Die ersten Spaltungen mit der vom FSLN geführten Organisation AMNLAE wurden um 1990 sichtbar. Dieser Bruch mit der Sandinistischen Front kam in den 90er Jahren während des ersten zentralamerikanischen Kongresses der autonomen Frauenbewegung zum Ausdruck.
Im Kapitel über „Gewalt zwischen Krieg und Frieden“ macht Lacombe deutlich, dass Gewalt gegen Frauen und insbesondere Vergewaltigung seit jeher ein bewusstes und systematisches Instrument der Männer zur Einschüchterung von Frauen ist, sei es im Krieg oder in Friedenszeiten. Es gibt wichtige Quellen, die Vergewaltigung als Folter analysieren. Gewalt gegen Frauen ist auch eine Legitimierung des Machismo. Eine Teilnehmerin betonte, dass die Unterwerfung des weiblichen Körpers und damit die Gewalt gegen Frauen immer ein Hauptthema des feministischen Kampfes sein wird.
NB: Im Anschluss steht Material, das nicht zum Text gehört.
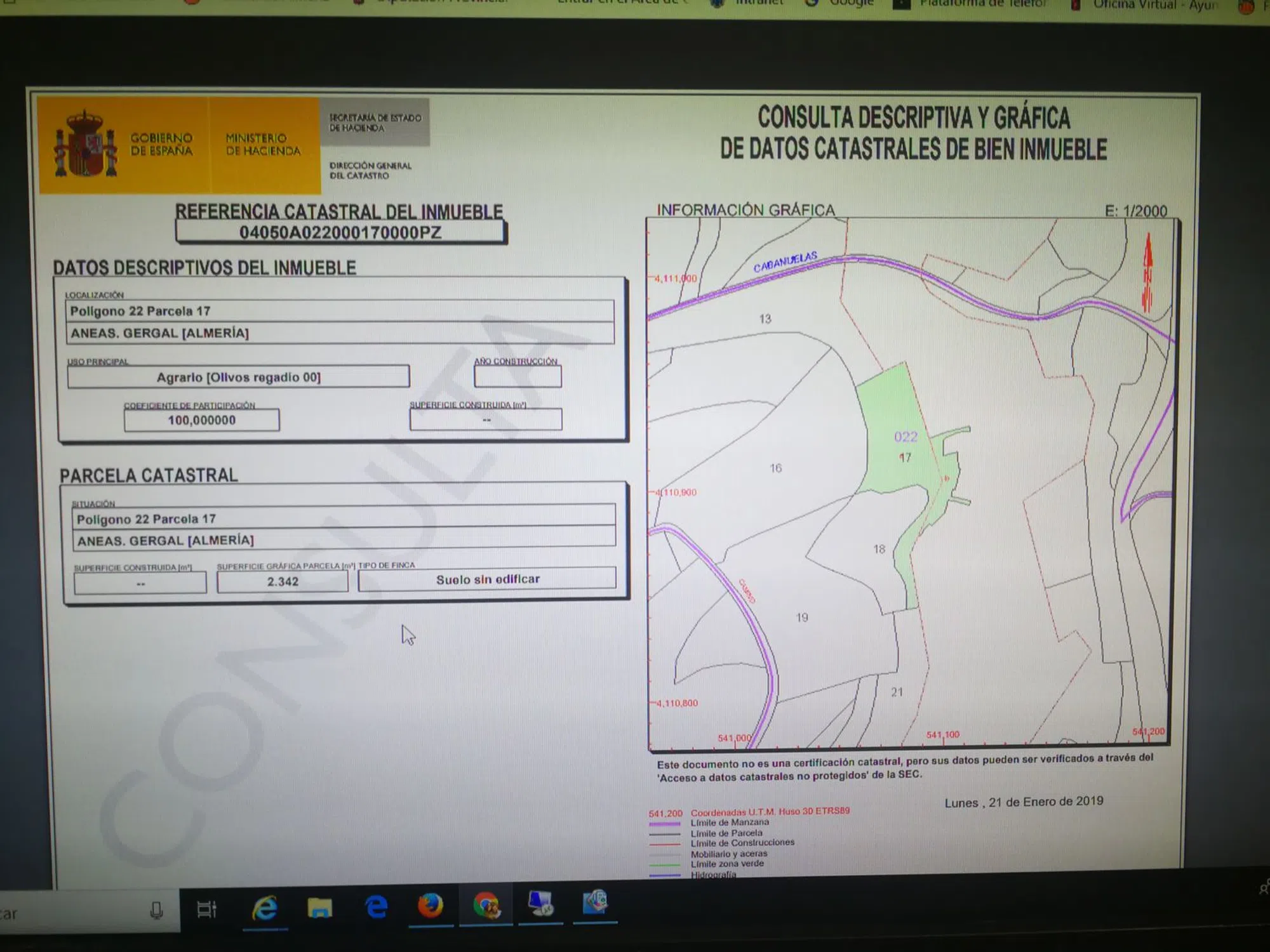Switch to Chrome taskbar icon

coord(486,906)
Als wichtige Wendepunkte in der Geschichte der Frauenbewegung in Nicaragua nennt Delphine die Anklage von Zoilamerica Narvaez gegen ihren Stiefvater Daniel Ortega wegen sexuellen Missbrauchs. Diese Anklage wegen Missbrauchs gegen einen Machthaber war symbolträchtig. Ortega begegnete ihr mit Hilfe eines Paktes mit dem politischen Gegner der liberalen Partei. Sein Missbrauch seiner Stieftochter wurde von seiner Frau Rosario Murillo, der Mutter von Zoilamerica, unterstützt, um Daniel Ortega an der Macht zu halten. Frauenorganisationen solidarisierten sich vehement mit Zoilamerica und wurden deshalb massiv von offizieller Seite verklagt und angegriffen. Aus diesem Grund waren die Frauenorganisationen wahrscheinlich die ersten NGOs, die nach 2018 vom Ortega-Murillo-Regime als repressive Maßnahme massiv aufgelöst wurden.
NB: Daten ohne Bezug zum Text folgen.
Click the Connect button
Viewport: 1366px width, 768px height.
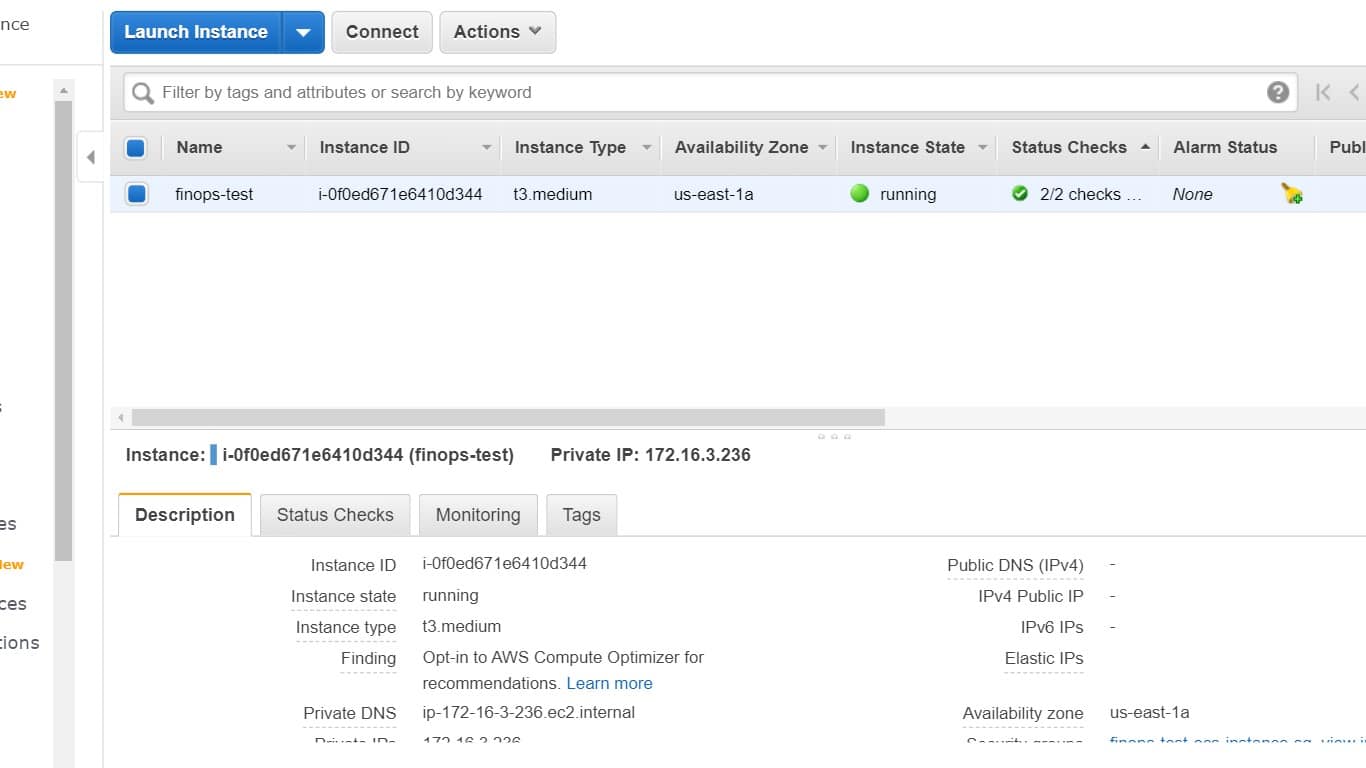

Der zweite Wendepunkt war die Behandlung des Falles der Vergewaltigung der 12-jährigen Rosa und ihrer anschließenden Schwangerschaft im Jahr 2003. Die Möglichkeit einer Abtreibung wurde offiziell abgelehnt. Dies löste eine öffentliche Debatte aus, in der die feministische Bewegung von Seiten der Sandinisten sowohl moralisch als auch religiös und politisch diffamiert wurde. Zu allem Überfluss wurde 2006, kurz vor den Präsidentschaftswahlen, im Rahmen des FSLN-PLC-Paktes das Recht auf therapeutische Abtreibung abgeschafft.
Delphine Lacombe
Soziologin, Forschungsbeauftragte des CNRS;
Aktuelle Mitgliedschaften
Zentrum für mexikanische und zentralamerikanische Studien (CEMCA UMIFRE16)
Unite de recherche migrations et sociétés (URMIS) (Forschungseinheit Migration und Gesellschaft)
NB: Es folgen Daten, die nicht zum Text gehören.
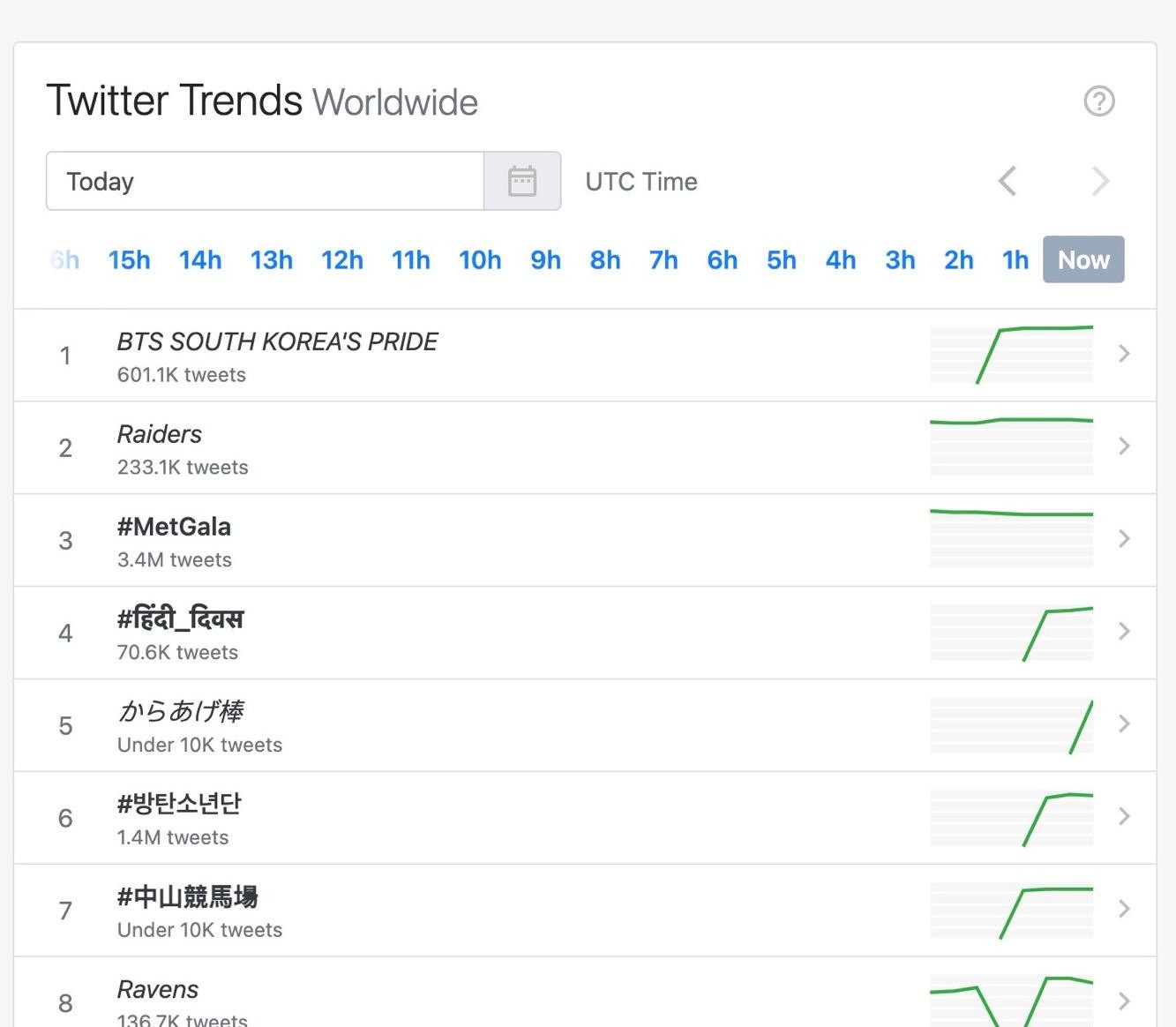Click the Today date input field
The image size is (1176, 1027).
point(265,181)
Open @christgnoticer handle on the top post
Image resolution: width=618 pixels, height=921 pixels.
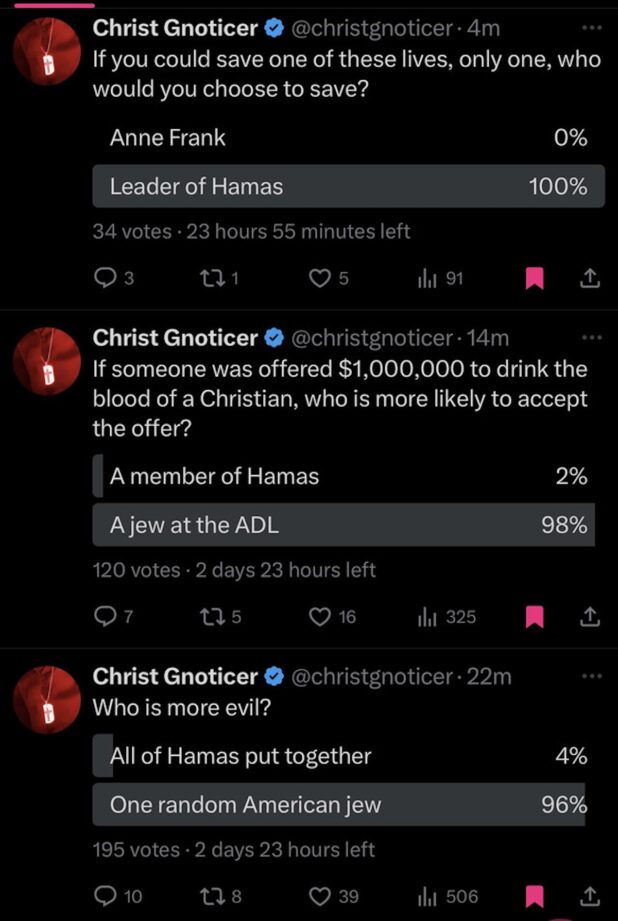click(372, 28)
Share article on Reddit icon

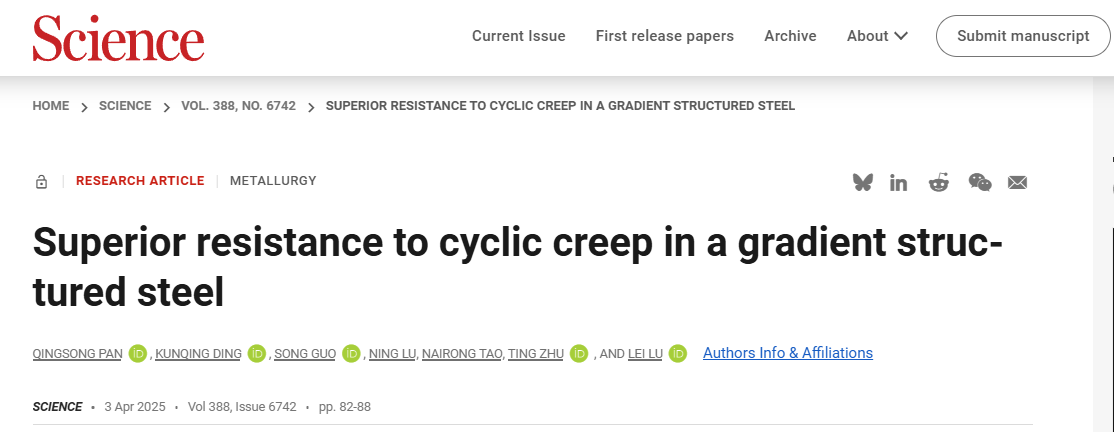[x=939, y=183]
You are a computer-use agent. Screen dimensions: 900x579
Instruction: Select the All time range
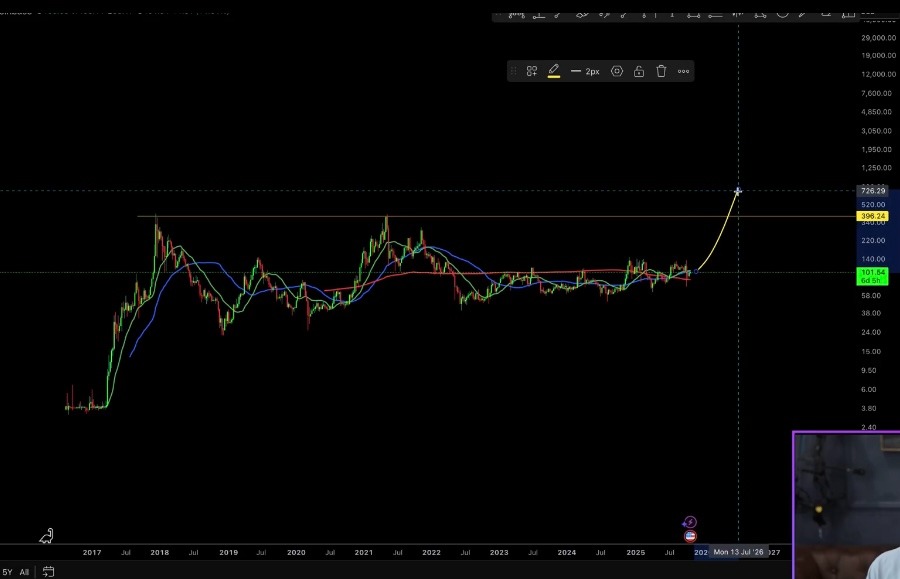tap(24, 572)
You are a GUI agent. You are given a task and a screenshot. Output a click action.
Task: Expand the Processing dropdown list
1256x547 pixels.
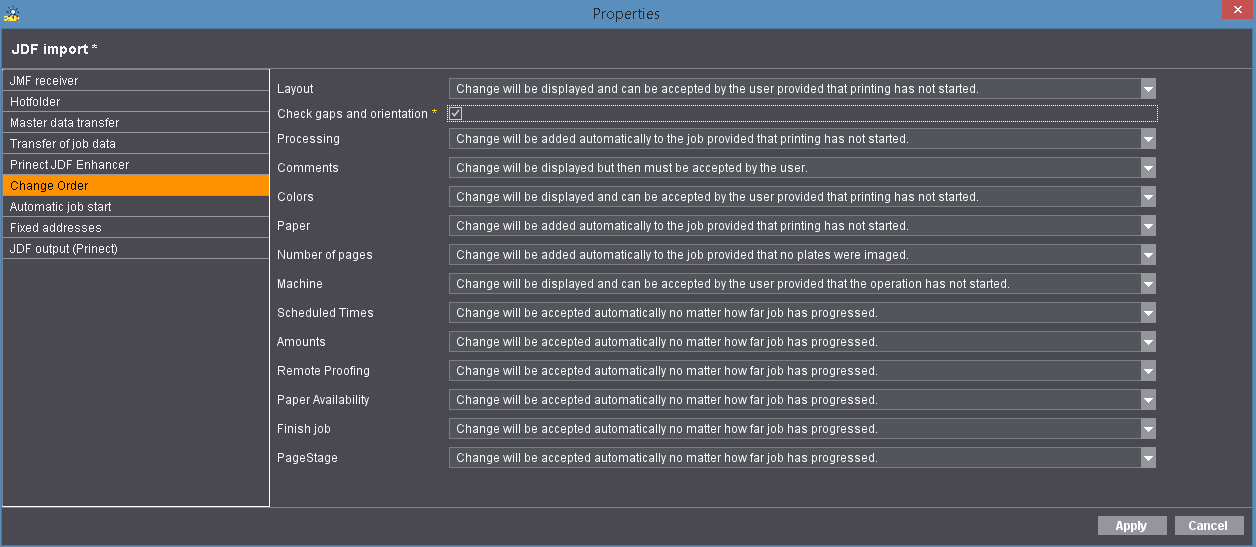1148,139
Delphine Lacombe führt ihre Forschungen über das Geschlecht in den Formaten des Politischen in Mesoamerika auf der Grundlage einer sozio-historischen Analyse der Ausübung von geschlechtsspezifischer Gewalt und ihrer subjektiven und politischen Problematisierung durch. Während ihrer internationalen Mobilität im Rahmen der UMIFRE CEMCA hat sie ihre Untersuchungen zu den Auswirkungen der zentralamerikanischen autoritären Wendungen auf die feministischen Mobilisierungen und individuellen Wege im Exil ausgeweitet. Ebenso hat sie sich eingehend mit den Formen der kollektiven Mobilisierung von Frauen während der letzten Welle des mexikanischen Feminismus (2019-2024) befasst, insbesondere mit den Repertoires der Aktion „direkt in der Stadt“, wie Bilderstürmerei, direkte Aktion, „Alter-Monumentalismus“. Außerdem widmete sie ihre Arbeit den Verbindungen zwischen Revolutionen und Feminismus, demokratischer Erfahrung und Feminismus. Ihre Forschungen widmeten sich auch der Verbreitung von Gender als wissenschaftliche, militante und bürokratische Kategorie unter dem Einfluss der Globalisierung.